Re: Materialized views WIP patch

Lists: pgsql-hackers
From: "Kevin Grittner" <kgrittn(at)mail(dot)com>
To: "Kevin Grittner" <kgrittn(at)mail(dot)com>,"Marko Tiikkaja" <pgmail(at)joh(dot)to>
Cc: "Pgsql Hackers" <pgsql-hackers(at)postgresql(dot)org>
Subject: Re: Materialized views WIP patch
Date: 2013-01-16 05:40:55
Message-ID: 20130116054055.324960@gmx.com
Views: Raw Message | Whole Thread | Download mbox | Resend email
Lists: pgsql-hackers

Here is a new version of the patch, with most issues discussed in
previous posts fixed.

I've been struggling with two areas:

- pg_dump sorting for MVs which depend on other MVs
- proper handling of the relisvalid flag for unlogged MVs after recovery

I've been hacking at the code in those areas without success;
what's here is the least broken form I have, but work is still
needed for these cases. Any other problems are news to me.

In addition, the docs need another pass, and there is an open
question about what is the right thing to use for TRUNCATE syntax.

-Kevin

Attachment Content-Type Size
matview-v2.patch text/x-patch 248.3 KB

From: Thom Brown <thom(at)linux(dot)com>
To: Kevin Grittner <kgrittn(at)mail(dot)com>
Cc: Marko Tiikkaja <pgmail(at)joh(dot)to>, Pgsql Hackers <pgsql-hackers(at)postgresql(dot)org>
Subject: Re: Materialized views WIP patch
Date: 2013-01-16 17:07:29
Message-ID: CAA-aLv52bEa58aYUGCO4hZY+kiL6RGi-+_eJEz-FNzznVpbNMQ@mail.gmail.com
Views: Raw Message | Whole Thread | Download mbox | Resend email
Lists: pgsql-hackers

On 16 January 2013 05:40, Kevin Grittner <kgrittn(at)mail(dot)com> wrote:

> Here is a new version of the patch, with most issues discussed in
> previous posts fixed.
>
> I've been struggling with two areas:
>
> - pg_dump sorting for MVs which depend on other MVs
> - proper handling of the relisvalid flag for unlogged MVs after recovery
>

Some weirdness:

postgres=# CREATE VIEW v_test2 AS SELECT 1 moo;
CREATE VIEW
postgres=# CREATE MATERIALIZED VIEW mv_test2 AS SELECT moo, 2*moo FROM
v_test2 UNION ALL SELECT moo, 3*moo FROM v_test2;
SELECT 2
postgres=# \d+ mv_test2
Materialized view "public.mv_test2"
Column | Type | Modifiers | Storage | Stats target | Description
----------+---------+-----------+---------+--------------+-------------
moo | integer | | plain | |
?column? | integer | | plain | |
View definition:
SELECT "*SELECT* 1".moo, "*SELECT* 1"."?column?";
Has OIDs: no

The "weirdness" I refer you to is the view definition.
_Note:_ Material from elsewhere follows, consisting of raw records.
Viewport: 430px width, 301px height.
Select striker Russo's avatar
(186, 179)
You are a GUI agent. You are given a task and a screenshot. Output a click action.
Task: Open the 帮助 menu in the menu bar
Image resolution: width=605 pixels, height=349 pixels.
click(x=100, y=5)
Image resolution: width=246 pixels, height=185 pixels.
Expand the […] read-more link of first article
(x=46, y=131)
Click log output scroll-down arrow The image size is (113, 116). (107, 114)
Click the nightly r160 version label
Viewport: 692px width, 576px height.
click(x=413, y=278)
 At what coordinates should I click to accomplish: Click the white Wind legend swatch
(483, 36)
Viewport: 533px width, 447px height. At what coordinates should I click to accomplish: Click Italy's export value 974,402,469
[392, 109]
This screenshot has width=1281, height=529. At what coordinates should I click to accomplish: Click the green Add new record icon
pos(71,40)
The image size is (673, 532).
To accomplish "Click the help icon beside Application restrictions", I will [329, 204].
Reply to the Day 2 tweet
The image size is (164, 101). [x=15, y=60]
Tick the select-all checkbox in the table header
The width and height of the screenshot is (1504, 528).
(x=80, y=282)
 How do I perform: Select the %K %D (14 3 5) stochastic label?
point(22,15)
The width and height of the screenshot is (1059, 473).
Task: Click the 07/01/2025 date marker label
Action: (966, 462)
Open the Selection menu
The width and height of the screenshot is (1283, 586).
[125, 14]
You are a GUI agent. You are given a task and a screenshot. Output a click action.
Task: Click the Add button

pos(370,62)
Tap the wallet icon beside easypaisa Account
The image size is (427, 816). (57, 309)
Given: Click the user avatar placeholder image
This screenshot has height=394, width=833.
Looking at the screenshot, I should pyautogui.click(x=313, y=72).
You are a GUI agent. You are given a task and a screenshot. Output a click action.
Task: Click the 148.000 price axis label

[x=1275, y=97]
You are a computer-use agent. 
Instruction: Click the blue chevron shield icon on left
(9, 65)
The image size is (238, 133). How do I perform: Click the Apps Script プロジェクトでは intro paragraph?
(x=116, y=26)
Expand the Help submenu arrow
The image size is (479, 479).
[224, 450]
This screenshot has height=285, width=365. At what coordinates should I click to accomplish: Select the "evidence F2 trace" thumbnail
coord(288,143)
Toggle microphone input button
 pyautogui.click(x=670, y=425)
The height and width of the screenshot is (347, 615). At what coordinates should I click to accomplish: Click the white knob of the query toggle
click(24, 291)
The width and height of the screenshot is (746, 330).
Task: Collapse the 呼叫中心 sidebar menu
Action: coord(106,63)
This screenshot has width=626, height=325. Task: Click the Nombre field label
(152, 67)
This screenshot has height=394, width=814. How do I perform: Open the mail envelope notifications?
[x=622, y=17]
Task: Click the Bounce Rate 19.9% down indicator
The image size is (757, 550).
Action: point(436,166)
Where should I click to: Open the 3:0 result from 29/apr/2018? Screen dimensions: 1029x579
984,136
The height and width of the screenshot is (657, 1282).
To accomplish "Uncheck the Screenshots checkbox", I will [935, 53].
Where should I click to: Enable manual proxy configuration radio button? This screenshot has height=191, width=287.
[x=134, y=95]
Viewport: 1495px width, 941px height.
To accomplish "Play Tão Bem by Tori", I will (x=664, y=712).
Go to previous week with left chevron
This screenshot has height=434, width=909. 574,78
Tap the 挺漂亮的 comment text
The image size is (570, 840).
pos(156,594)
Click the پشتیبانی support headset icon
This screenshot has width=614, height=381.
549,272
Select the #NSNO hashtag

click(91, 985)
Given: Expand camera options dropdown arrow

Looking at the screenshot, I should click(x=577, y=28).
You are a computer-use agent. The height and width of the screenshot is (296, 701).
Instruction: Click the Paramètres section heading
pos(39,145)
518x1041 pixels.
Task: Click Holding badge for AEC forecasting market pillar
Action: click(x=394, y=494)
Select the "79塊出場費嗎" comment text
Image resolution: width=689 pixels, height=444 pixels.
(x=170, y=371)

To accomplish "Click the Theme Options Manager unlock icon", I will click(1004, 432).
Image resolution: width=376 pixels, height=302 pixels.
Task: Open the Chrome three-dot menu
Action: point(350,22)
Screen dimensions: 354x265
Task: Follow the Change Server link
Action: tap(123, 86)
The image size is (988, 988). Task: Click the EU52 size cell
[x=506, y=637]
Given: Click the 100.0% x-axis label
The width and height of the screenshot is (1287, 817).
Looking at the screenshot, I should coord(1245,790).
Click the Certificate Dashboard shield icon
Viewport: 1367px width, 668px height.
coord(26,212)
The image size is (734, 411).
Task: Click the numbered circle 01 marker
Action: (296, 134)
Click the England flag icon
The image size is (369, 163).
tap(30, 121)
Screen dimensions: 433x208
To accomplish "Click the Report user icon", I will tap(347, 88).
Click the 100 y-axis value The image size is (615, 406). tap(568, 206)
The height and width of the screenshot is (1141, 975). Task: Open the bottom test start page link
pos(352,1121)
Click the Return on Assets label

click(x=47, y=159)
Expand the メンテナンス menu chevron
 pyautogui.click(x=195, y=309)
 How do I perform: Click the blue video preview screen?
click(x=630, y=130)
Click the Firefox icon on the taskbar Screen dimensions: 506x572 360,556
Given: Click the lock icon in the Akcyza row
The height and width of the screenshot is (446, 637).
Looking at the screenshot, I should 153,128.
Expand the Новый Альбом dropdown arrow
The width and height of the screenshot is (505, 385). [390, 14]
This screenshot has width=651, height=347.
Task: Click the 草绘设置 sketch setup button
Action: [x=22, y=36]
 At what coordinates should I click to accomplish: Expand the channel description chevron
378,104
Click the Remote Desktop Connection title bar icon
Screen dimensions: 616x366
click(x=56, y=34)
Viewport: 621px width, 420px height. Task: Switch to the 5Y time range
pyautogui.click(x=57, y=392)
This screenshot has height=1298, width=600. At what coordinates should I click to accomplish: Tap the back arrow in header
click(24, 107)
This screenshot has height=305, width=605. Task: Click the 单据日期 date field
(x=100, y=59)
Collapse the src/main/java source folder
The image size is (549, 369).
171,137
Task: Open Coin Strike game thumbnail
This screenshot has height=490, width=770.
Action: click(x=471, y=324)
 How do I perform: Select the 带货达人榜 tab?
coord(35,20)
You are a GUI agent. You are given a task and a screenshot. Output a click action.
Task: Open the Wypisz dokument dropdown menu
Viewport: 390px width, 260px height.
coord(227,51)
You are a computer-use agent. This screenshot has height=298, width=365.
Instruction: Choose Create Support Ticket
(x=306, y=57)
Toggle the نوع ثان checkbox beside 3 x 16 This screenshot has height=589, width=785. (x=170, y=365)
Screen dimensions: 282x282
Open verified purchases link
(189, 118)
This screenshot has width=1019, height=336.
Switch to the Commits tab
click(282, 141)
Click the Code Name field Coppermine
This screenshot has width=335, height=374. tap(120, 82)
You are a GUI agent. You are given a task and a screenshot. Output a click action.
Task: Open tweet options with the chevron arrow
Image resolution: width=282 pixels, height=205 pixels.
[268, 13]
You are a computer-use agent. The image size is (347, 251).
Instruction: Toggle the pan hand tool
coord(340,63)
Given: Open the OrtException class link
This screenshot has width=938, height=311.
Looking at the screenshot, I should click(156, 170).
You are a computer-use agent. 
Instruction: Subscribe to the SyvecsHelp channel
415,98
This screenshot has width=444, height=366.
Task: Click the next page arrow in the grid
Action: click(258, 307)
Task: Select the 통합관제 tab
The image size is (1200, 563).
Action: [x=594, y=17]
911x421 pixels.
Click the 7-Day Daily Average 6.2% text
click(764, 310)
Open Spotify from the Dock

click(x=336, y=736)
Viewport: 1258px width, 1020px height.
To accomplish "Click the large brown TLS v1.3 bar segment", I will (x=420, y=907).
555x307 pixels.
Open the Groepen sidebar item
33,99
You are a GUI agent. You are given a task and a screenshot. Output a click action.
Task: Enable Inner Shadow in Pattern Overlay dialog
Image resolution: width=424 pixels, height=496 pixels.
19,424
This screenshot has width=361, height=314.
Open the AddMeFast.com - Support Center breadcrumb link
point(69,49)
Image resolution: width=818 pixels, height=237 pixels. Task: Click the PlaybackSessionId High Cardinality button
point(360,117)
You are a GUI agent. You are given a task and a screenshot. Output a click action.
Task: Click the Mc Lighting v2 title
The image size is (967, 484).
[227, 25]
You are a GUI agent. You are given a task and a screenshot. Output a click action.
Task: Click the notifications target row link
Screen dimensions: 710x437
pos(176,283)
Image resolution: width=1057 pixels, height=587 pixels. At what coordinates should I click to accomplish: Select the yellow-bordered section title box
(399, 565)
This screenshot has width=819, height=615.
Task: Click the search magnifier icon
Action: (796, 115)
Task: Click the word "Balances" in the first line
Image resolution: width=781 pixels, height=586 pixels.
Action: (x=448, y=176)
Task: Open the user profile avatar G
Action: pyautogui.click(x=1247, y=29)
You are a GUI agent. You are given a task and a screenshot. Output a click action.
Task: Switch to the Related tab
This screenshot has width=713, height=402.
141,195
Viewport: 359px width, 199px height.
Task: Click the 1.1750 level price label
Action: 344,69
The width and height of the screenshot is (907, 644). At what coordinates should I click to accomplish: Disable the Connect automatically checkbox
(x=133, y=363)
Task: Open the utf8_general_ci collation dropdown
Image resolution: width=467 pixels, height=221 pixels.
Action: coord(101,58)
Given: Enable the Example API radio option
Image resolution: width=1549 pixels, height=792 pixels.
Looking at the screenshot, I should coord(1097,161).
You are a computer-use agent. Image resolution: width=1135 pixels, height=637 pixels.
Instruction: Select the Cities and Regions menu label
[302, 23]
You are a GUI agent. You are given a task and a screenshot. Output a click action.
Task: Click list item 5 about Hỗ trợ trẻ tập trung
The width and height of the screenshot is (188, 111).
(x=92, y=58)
This does not occur
with a straightforward UNION.

This does not occur with a regular view:

postgres=# CREATE VIEW v_test3 AS SELECT moo, 2*moo FROM v_test2 UNION ALL
SELECT moo, 3*moo FROM v_test2;
CREATE VIEW
postgres=# \d+ v_test3
View "public.v_test3"
Column | Type | Modifiers | Storage | Description
----------+---------+-----------+---------+-------------
moo | integer | | plain |
?column? | integer | | plain |
View definition:
SELECT v_test2.moo, 2 * v_test2.moo
FROM v_test2
UNION ALL
SELECT v_test2.moo, 3 * v_test2.moo
FROM v_test2;

--
Thom


From: Simon Riggs <simon(at)2ndquadrant(dot)com>
To: Kevin Grittner <kgrittn(at)mail(dot)com>
Cc: Marko Tiikkaja <pgmail(at)joh(dot)to>, Pgsql Hackers <pgsql-hackers(at)postgresql(dot)org>
Subject: Re: Materialized views WIP patch
Date: 2013-01-17 16:46:32
Message-ID: CA+U5nM+3LBi1NcgVkQgd5=Mq2FRj+2Je1HF+QBq-nv3ArkuWMA@mail.gmail.com
Views: Raw Message | Whole Thread | Download mbox | Resend email
Lists: pgsql-hackers

On 16 January 2013 05:40, Kevin Grittner <kgrittn(at)mail(dot)com> wrote:

> Here is a new version of the patch, with most issues discussed in
> previous posts fixed.

Looks good.

The patch implements one kind of MV. In the future, we hope to have
other features or other kinds of MV alongside this:
* Snapshot MV - built once at start and then refreshed by explicit command only
* Snapshot MV with fast refresh
* Maintained MV (lazy) - changes trickle continuously into lazy MVs
* Maintained MV (transactional) - changes applied as part of write transactions
and or others

So I think we should agree now some aspects of those other options so
we can decide syntax. Otherwise we'll be left in the situation that
what we implement in 9.3 becomes the default for all time and/or we
have difficulties adding things later. e.g.
REFRESH ON COMMAND

Also, since there is no optimizer linkage between these MVs and the
tables they cover, I think we need to have that explicitly as a
command option, e.g.
DISABLE OPTIMIZATION

That way in the future we can implement "ENABLE OPTIMIZATION" mode and
REFRESH TRANSACTIONAL mode as separate items.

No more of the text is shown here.